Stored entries
=== Begin Enclosure ===

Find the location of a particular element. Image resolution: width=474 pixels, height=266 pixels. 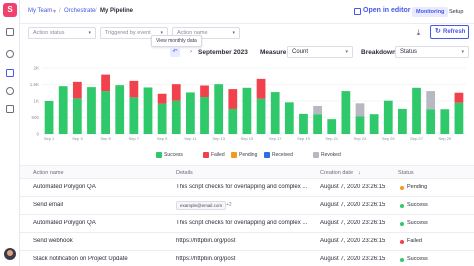

y-tick-label: 500 is located at coordinates (35, 118).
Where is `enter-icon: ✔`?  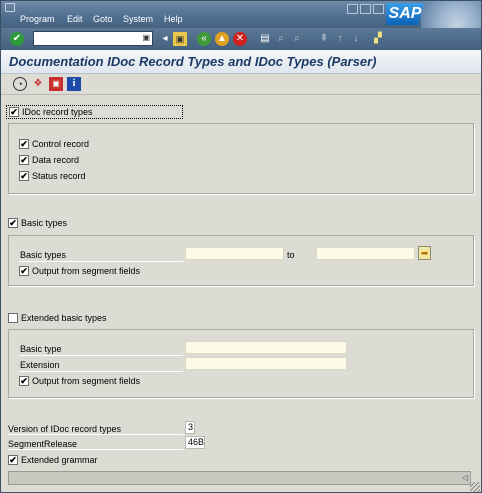
enter-icon: ✔ is located at coordinates (17, 39).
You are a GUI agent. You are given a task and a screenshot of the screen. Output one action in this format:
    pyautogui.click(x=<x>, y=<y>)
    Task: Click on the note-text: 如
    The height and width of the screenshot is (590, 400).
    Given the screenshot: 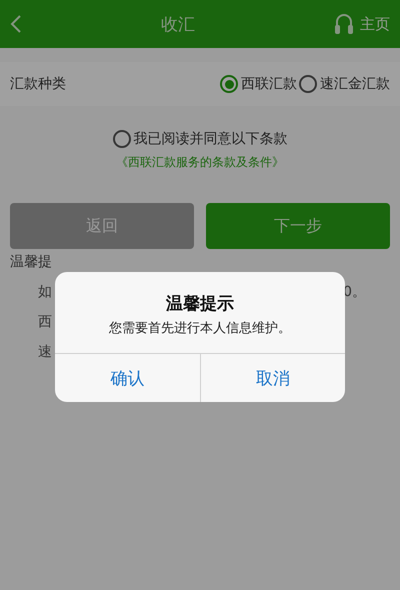 What is the action you would take?
    pyautogui.click(x=45, y=292)
    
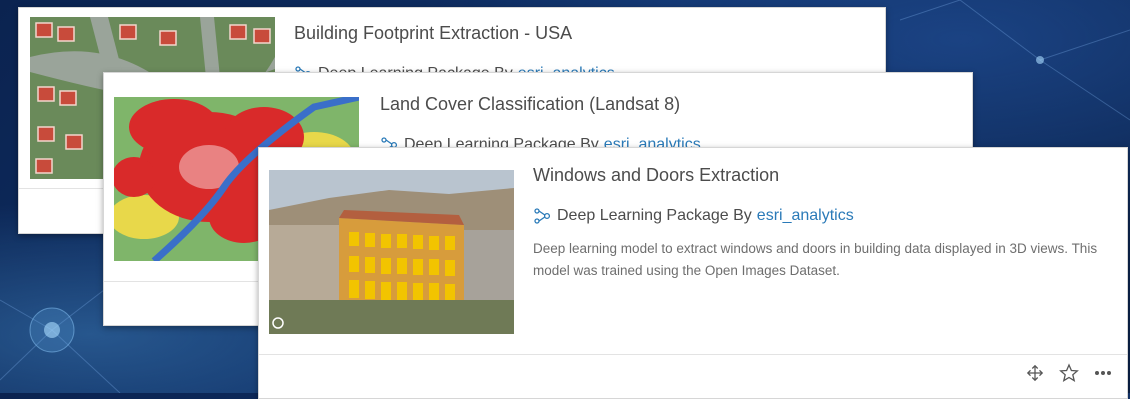  Describe the element at coordinates (1103, 373) in the screenshot. I see `more-options-icon` at that location.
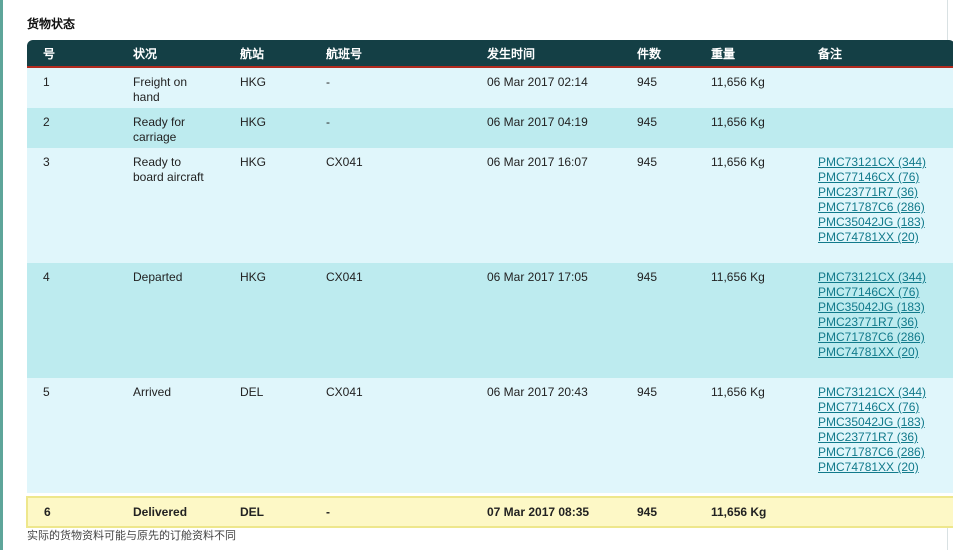 The width and height of the screenshot is (953, 550). I want to click on row-no: 1, so click(80, 88).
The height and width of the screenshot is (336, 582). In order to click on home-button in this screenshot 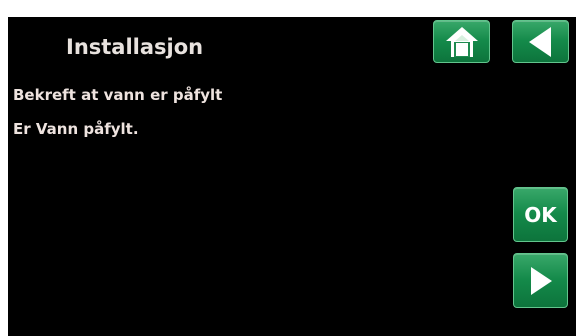, I will do `click(462, 42)`.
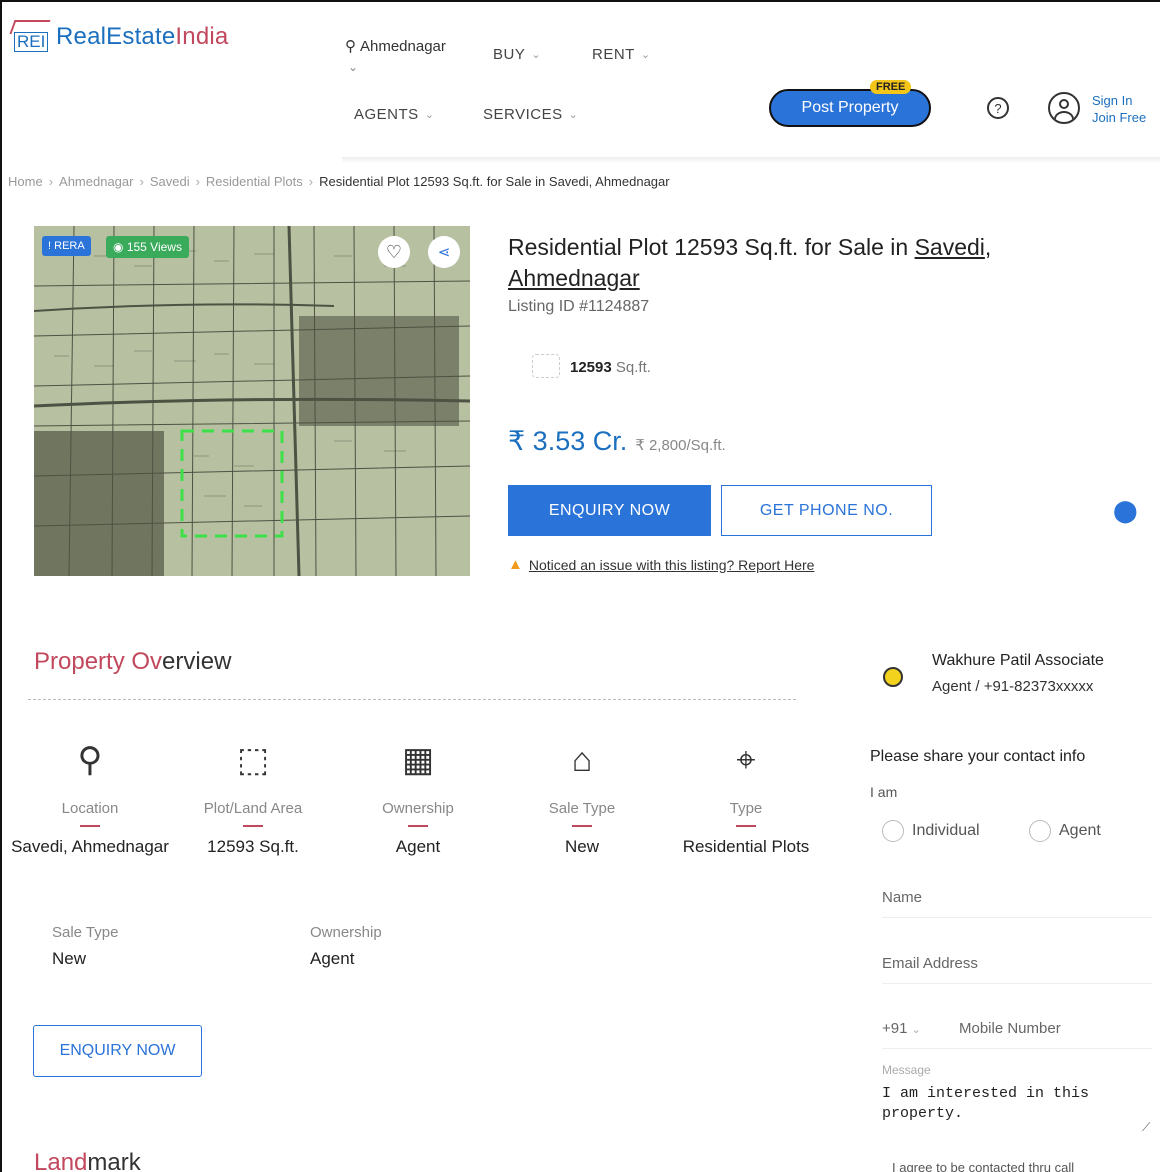 Image resolution: width=1160 pixels, height=1172 pixels. I want to click on views-badge: ◉ 155 Views, so click(148, 247).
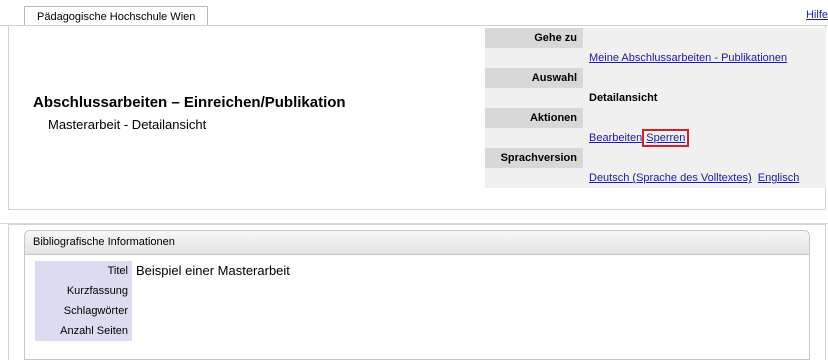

=== End Enclosure ===

§ **Task details**
Please render the entries as a two-column CSV headed entry and answer, one row per entry, with each value in a single quoted field and line breaks replaced by spaces. Begin at the start of the entries, stop after the line that contains "enter-icon: ✔ is", and leave the pictures out.

§ **Response for this exercise**
entry,answer
"Find the location of a particular element. Image resolution: width=474 pixels, height=266 pixels.","y-tick-label: 500 is located at coordinates (35, 118)."
"Where is `enter-icon: ✔`?","enter-icon: ✔ is located at coordinates (17, 39)."